Each company and each industry also face different "baskets" of risk. It may make sense in one industry to identify and manage currency risks; but in another setting, that may not be necessary. Some companies may face regulatory or compliance risks, while for others the greater risk is technological change.

A final piece of the riddle is that different risks need to be managed differently. It may be adequate for management to make an annual presentation to the board on a particular risk; but for other baskets of risk, boards may find that they need much more elaborate "risk mitigation" systems that catalog risks and rank them on a quadrant of probability and potential impact. "I think there is a tremendous sense of consensus about this whole area," said Tom Plaskett, chairman of Novell and a director at RadioShack and Alcon Labs. "First, it's complicated and second, one size doesn't fit all."

The roundtable, held at the Union League Club in New York, was sponsored by Eisner LLP, a New York-based accounting and auditing firm, and Thomson Financial, which provides services to senior management and boards.

Risk management is high on the minds of board members these days partly because of intensified regulatory and financial market scrutiny, but also because of self-inflicted wounds such as those suffered at Enron and WorldCom and, most recently, at companies that backdated stock options.

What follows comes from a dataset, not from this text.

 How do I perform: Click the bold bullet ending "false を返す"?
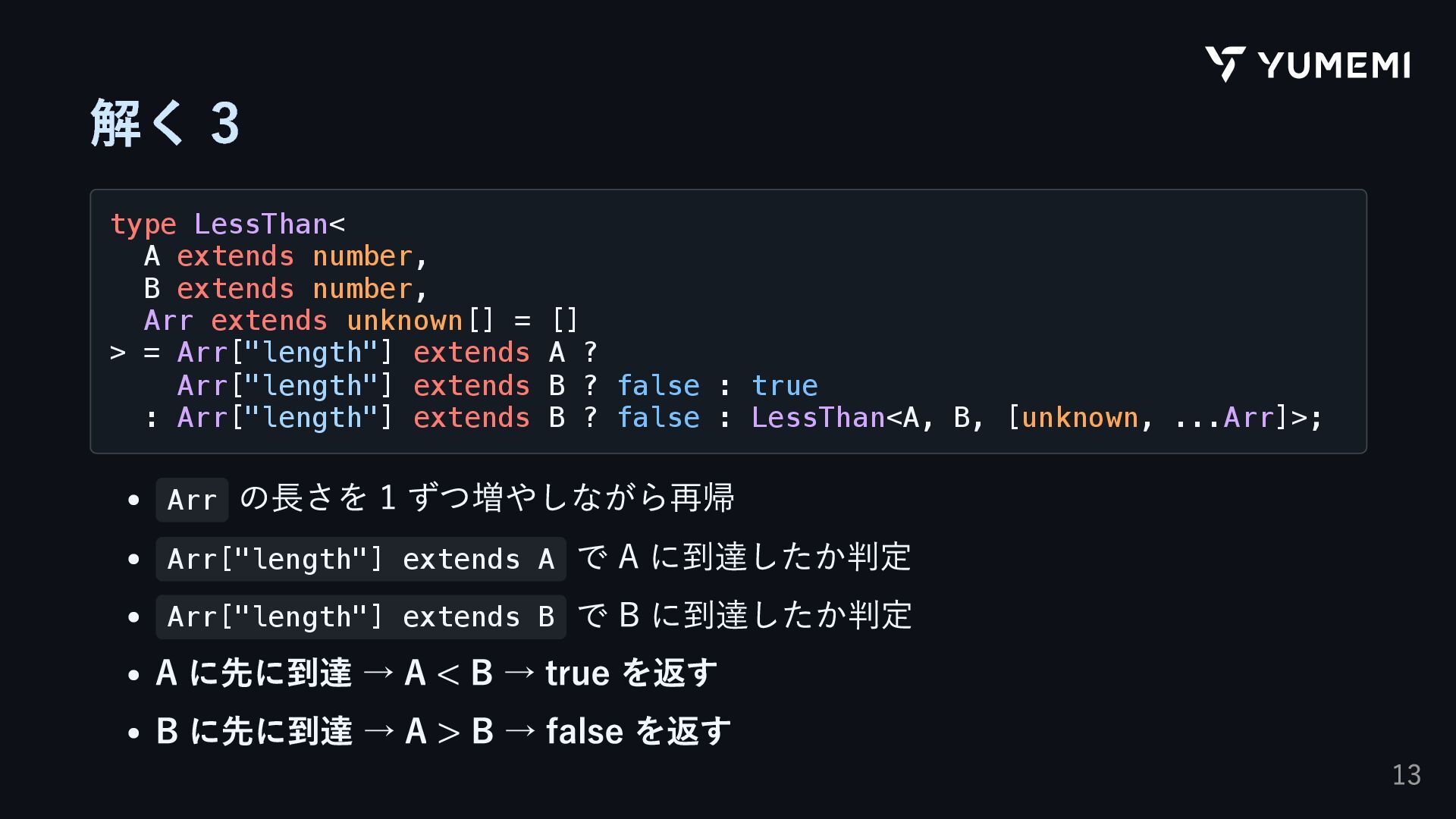[443, 732]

The legal climate also has aggravated the ever-present risk of suits. Natural disasters like Hurricane Katrina and the threat of terrorism round out the picture of an increasingly hazardous business world.

Directors these days are expected to grasp the essentials. "Probably not more than 10 years ago, the requirement for being a director was primarily knowing somebody in management or a significant shareholder," said Eisner's Neil Goldenberg. "But today, you are required to really understand the regulatory environment and the risks and rewards."

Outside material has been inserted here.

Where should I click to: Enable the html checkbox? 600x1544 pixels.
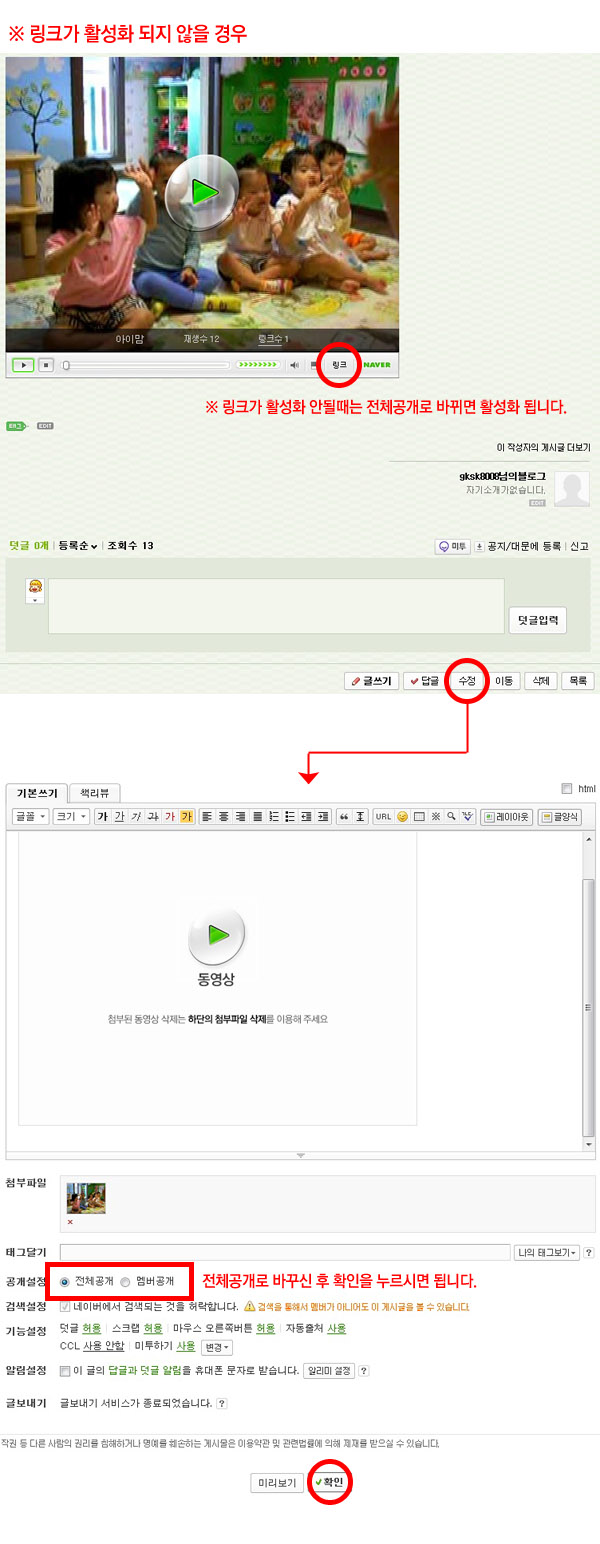pyautogui.click(x=568, y=788)
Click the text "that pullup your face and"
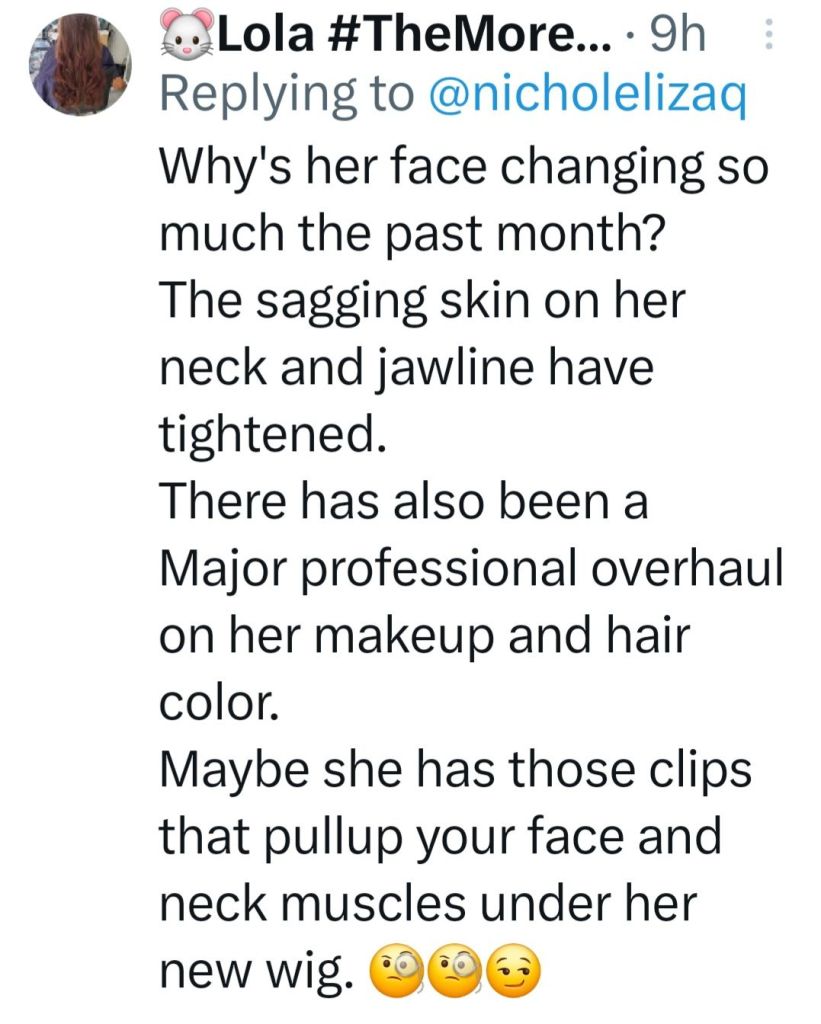The width and height of the screenshot is (821, 1024). pos(441,836)
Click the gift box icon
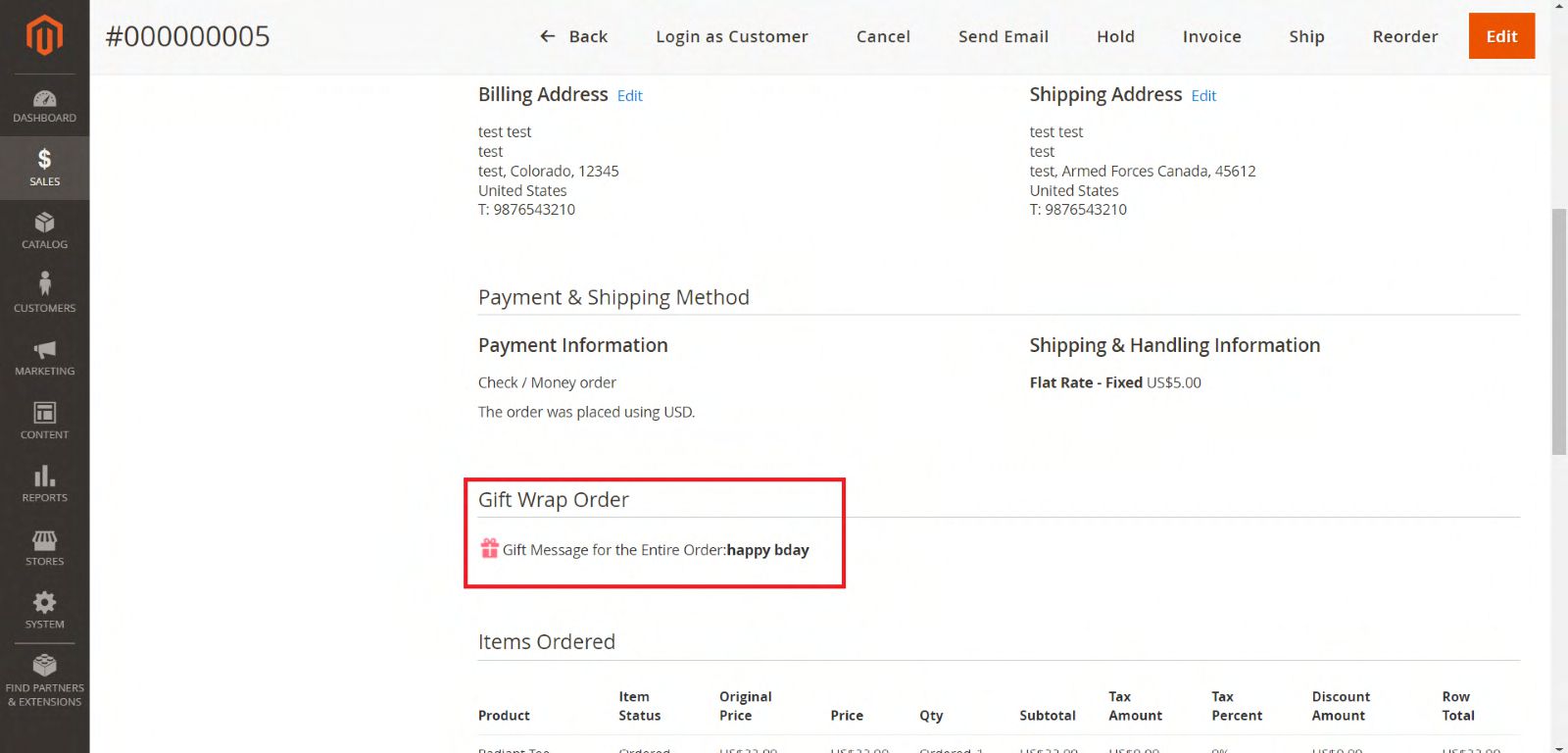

Here are other key issues debated at the roundtable:

How much information is enough and how much is too much? Before a meeting, management typically presents large "board books" to each director that are filled with huge amounts of information. Some directors said managements overwhelm them, either intentionally or simply because they haven't thought through the types of information that are really essential. "A lot of companies have taken the view that, 'We're going to give the directors everything,'" said David Meachin, a director of Lyondell Chemical, which has annual revenues of $20 billion. "But do we really need all this stuff? Shouldn't management be highlighting for us the things we should be looking at?"

Despite the flood of information— or perhaps because of it—many directors are still not getting what they need. "In our discussions with a lot of boards, the lack of relevant or timely or useful information still is a critical barrier to effective boards and also carries a lot of significant risk," said Greg Radner, Thomson Financial's senior vice president.